Description of the task -> Below are the records; print exactly the lines from the one with "This screenshot has width=1080, height=766." through the last, both included, and leave the pictures out.

Collected data entries ->
────────
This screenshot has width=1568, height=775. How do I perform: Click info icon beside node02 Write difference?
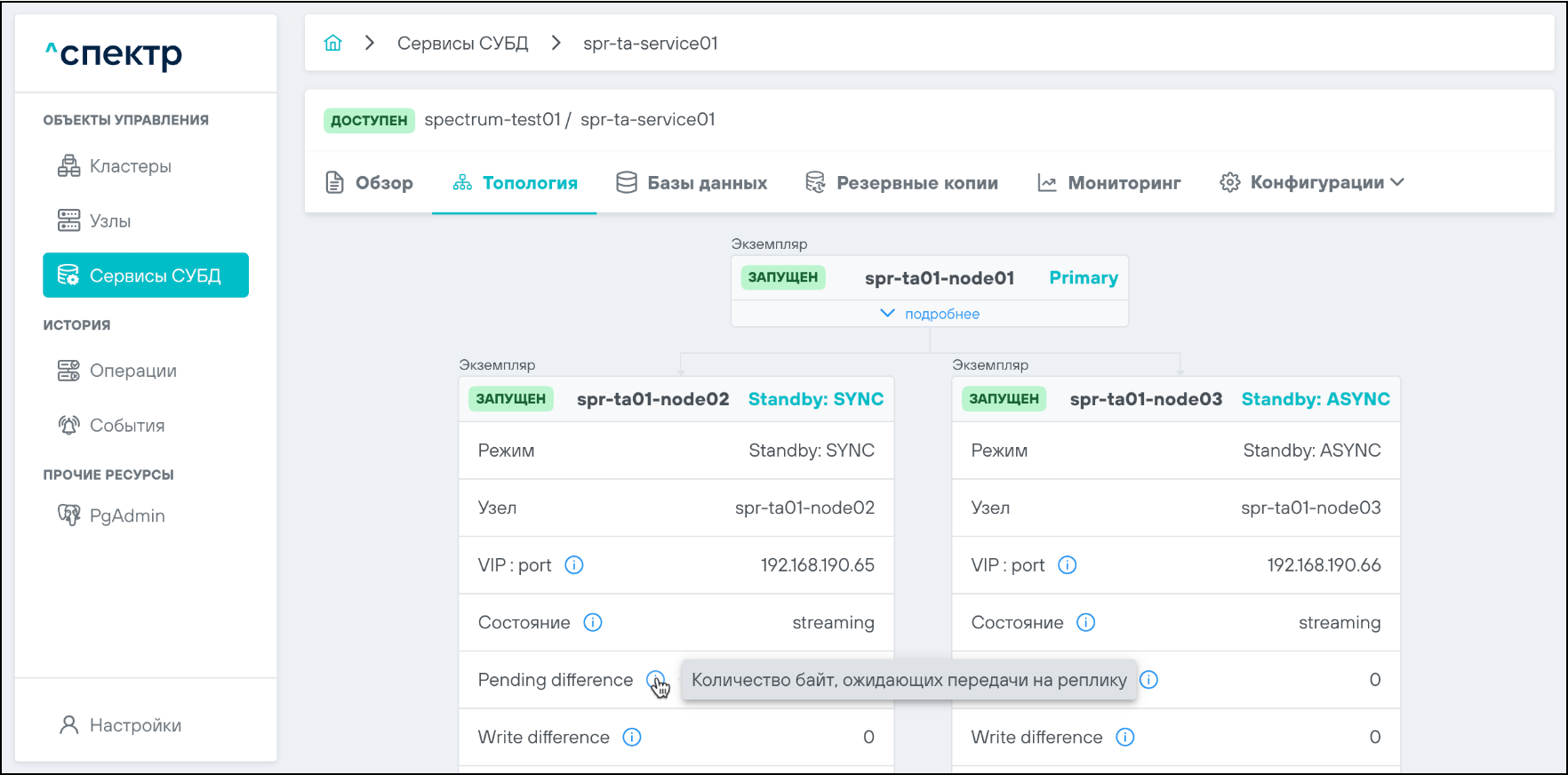point(632,737)
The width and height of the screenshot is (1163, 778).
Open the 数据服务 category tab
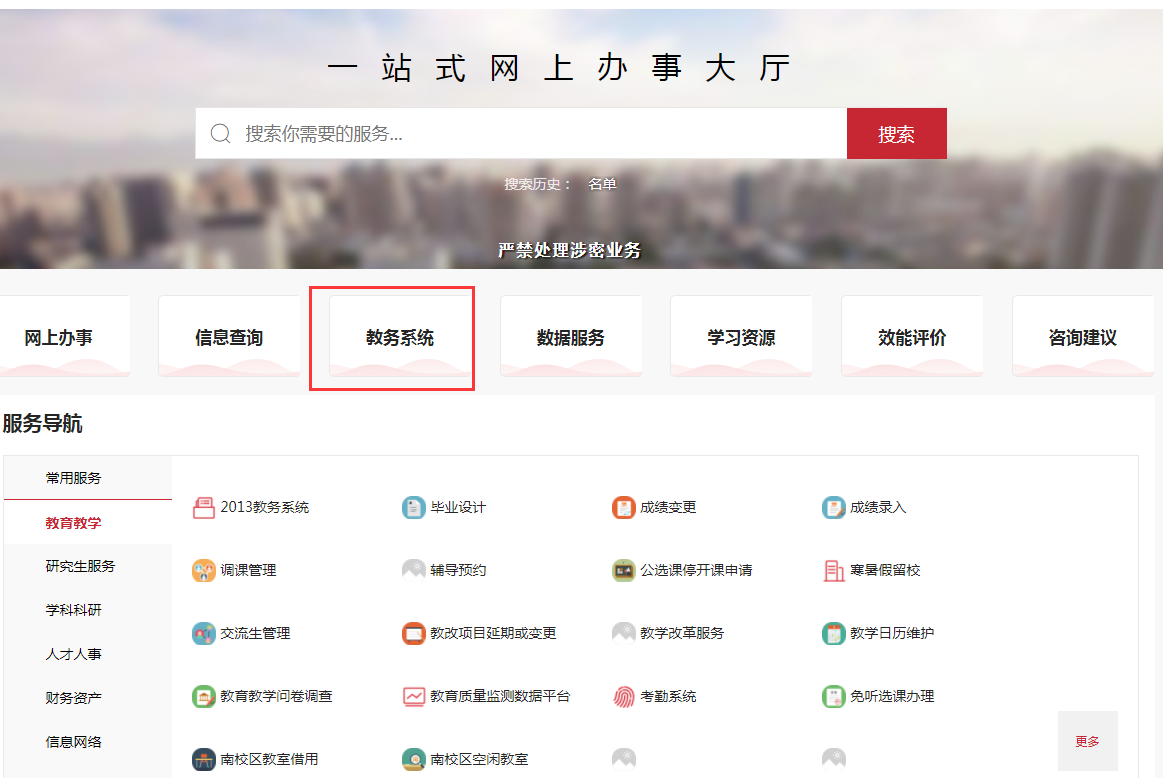pos(571,338)
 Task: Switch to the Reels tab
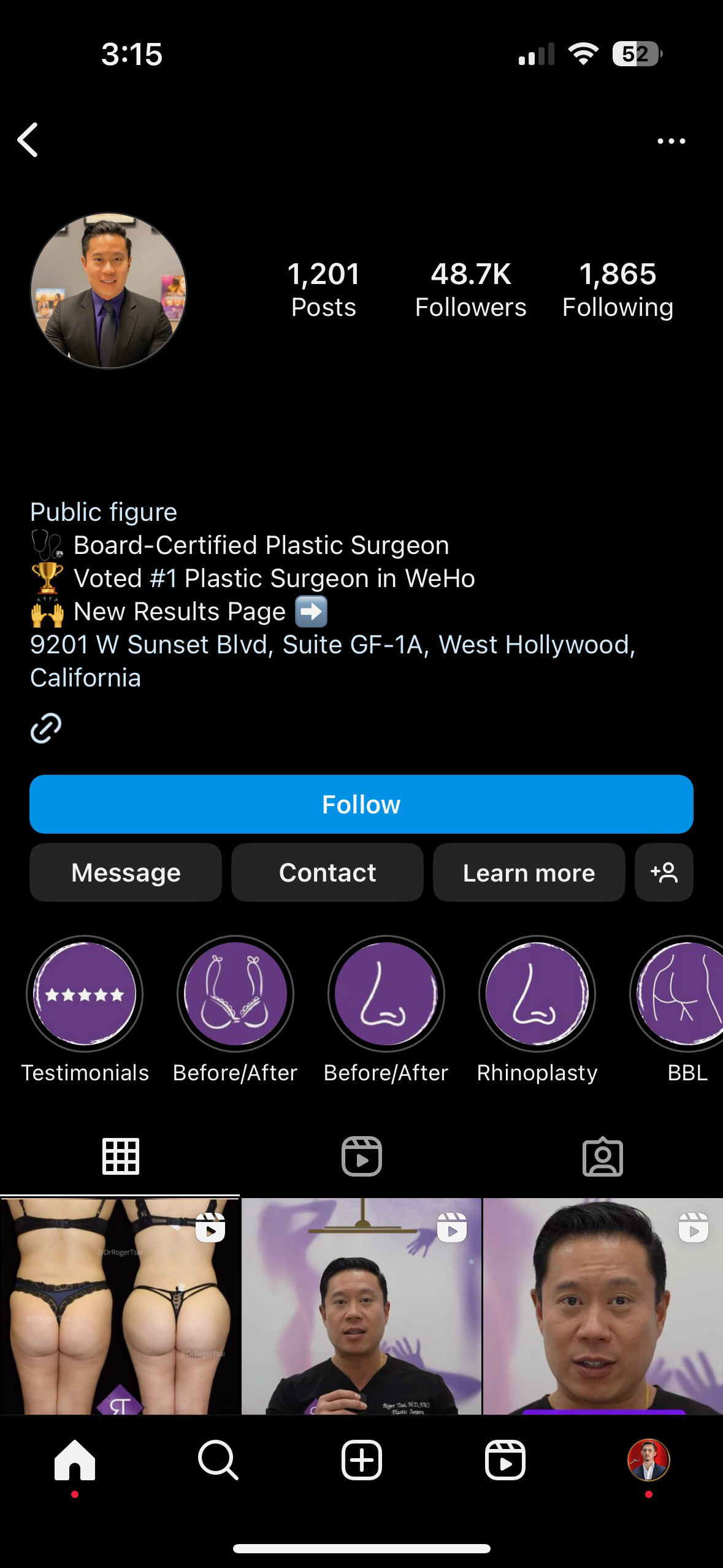361,1157
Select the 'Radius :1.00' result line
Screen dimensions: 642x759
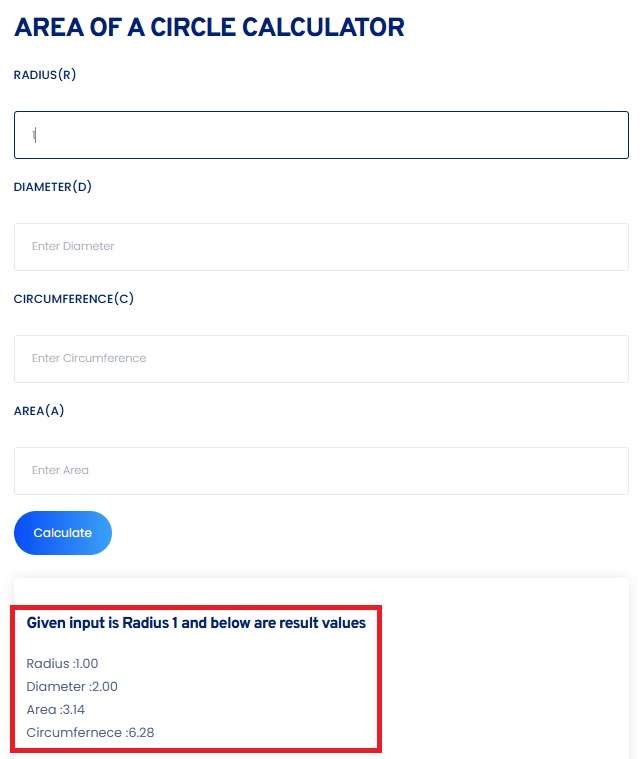62,663
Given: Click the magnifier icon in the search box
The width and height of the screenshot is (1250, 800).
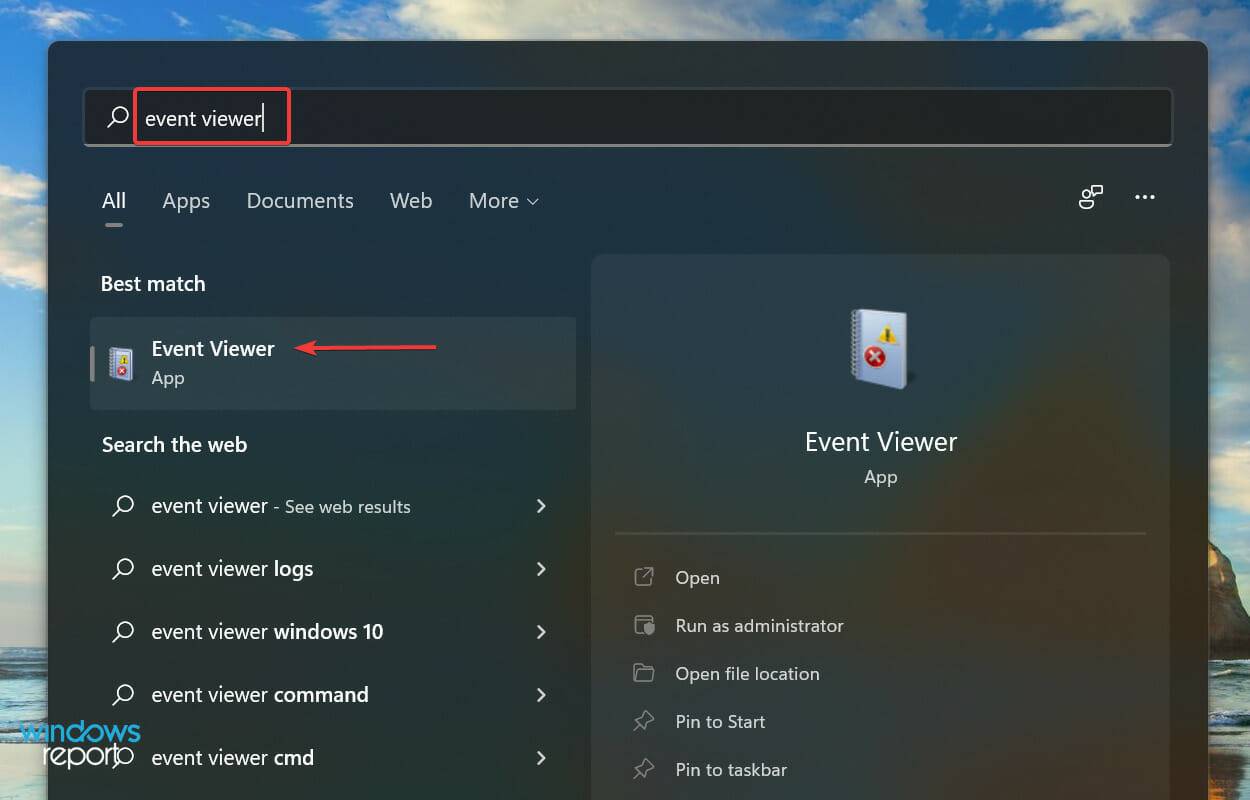Looking at the screenshot, I should (116, 116).
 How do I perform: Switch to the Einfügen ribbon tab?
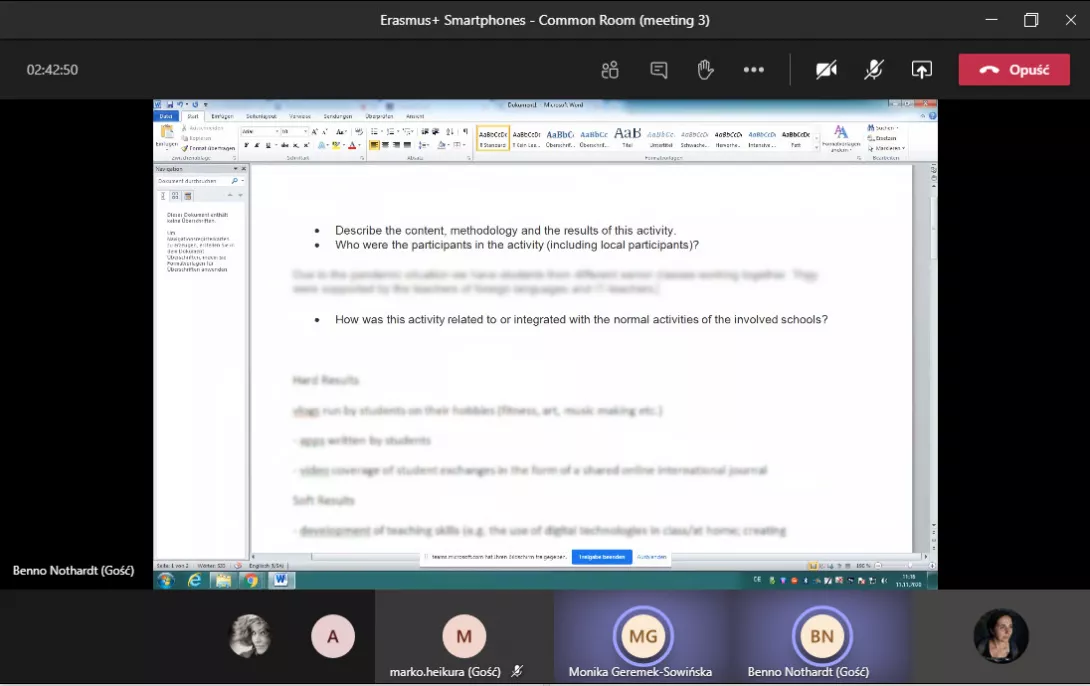pyautogui.click(x=221, y=116)
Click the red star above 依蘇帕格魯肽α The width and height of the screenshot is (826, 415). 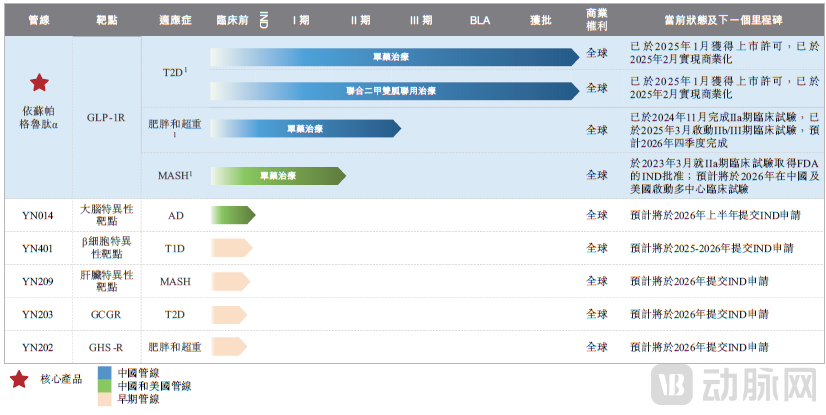[39, 83]
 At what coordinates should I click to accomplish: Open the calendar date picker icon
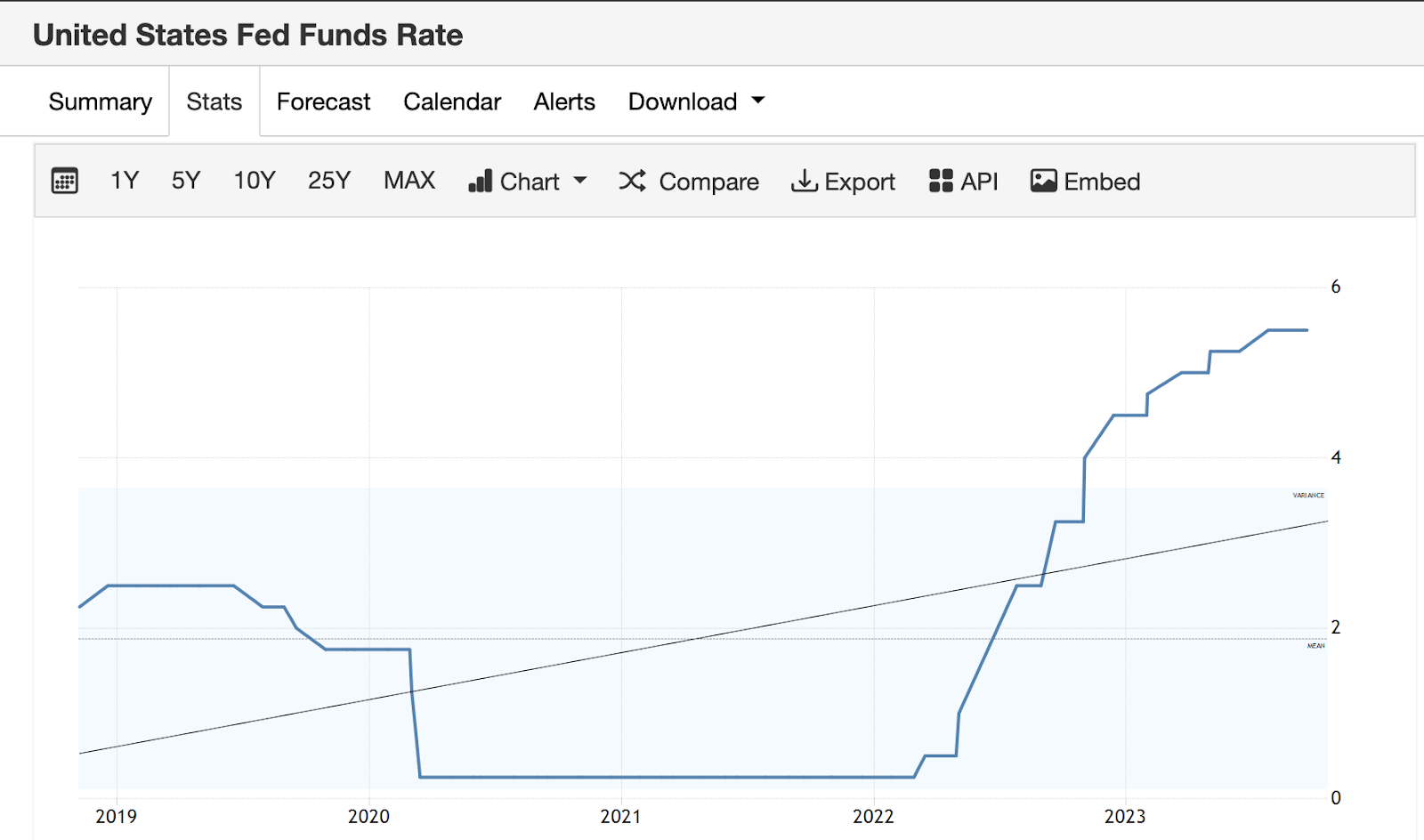(65, 181)
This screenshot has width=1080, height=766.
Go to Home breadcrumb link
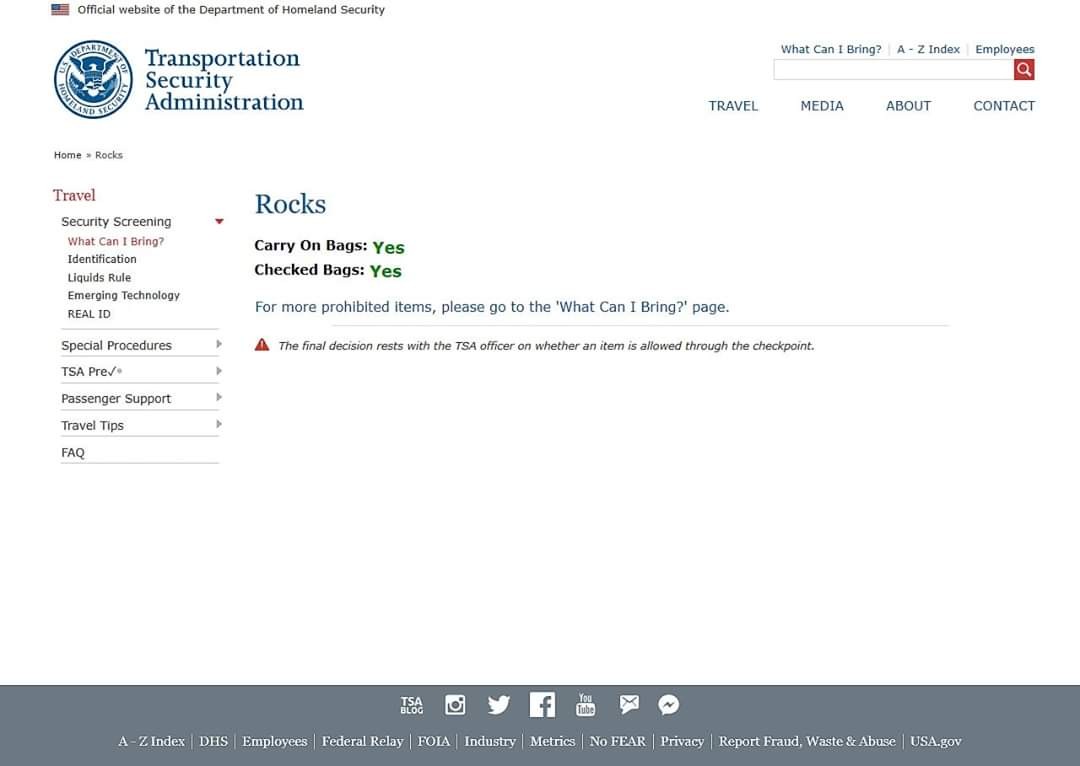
────────
Answer box ->
This screenshot has width=1080, height=766.
Go to Home breadcrumb link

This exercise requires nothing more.